New Delhi: India's exports grew by a double-digit pace for the first time in seven months in May, narrowing the trade deficit and setting the ground for easing of restrictions on gold imports.
Exports last month rose 12.4 per cent to USD 28 billion from a year earlier, while imports fell 11.4 per cent to USD 39.23 billion, the Ministry of Commerce & Industry said.
The twin effect led to the trade deficit narrowing to USD 11.23 billion from USD 19.37 billion a year earlier. The gap, however, was wider than April's USD 10.1 billion and at a 10-month high.
According to the Commerce Ministry's data, gold imports, which had in 2013 led to a widening of the trade deficit and consequently a worsening current account deficit (CAD), fell 72 per cent to USD 2.19 billion.
Encouraged by the trade data, the Commerce Ministry has asked the Finance Ministry to ease gold import restrictions, which were imposed last year to check the widening CAD.
"It is definitely an encouraging sign," Commerce Secretary Rajeev Kher told reporters here. "If this trend sustains then I am sure we are reviving... It seems that they (export products) are now acquiring their natural levels."
Kher said his ministry was in favour of rationalisation of levies and rules related to gold imports.
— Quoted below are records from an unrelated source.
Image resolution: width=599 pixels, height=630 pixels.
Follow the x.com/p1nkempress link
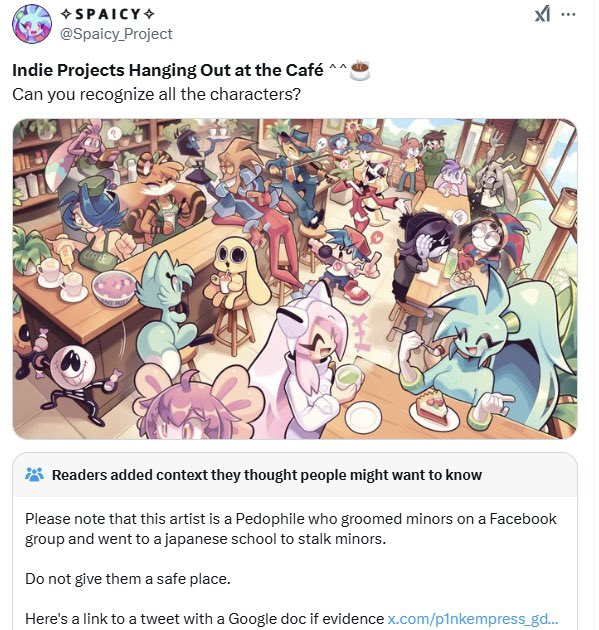(x=472, y=619)
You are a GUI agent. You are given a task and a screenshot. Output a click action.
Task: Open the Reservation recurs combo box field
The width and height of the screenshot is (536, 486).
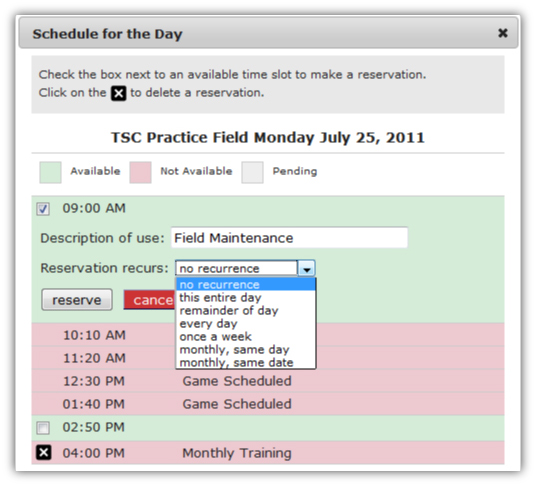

The government increased the import tax on gold to the current level of 10 per cent.
He said the appreciating rupee was not a factor in the double-digit export growth.
"There is a positive spirit and if this trend continues the next month then I will definitely be saying that there is a revival (in global demand). So, I would like to see the next month also," he added.
Asked about the export target for 2014-15, he said: "We are working towards something like USD 1 billion exports on a daily basis."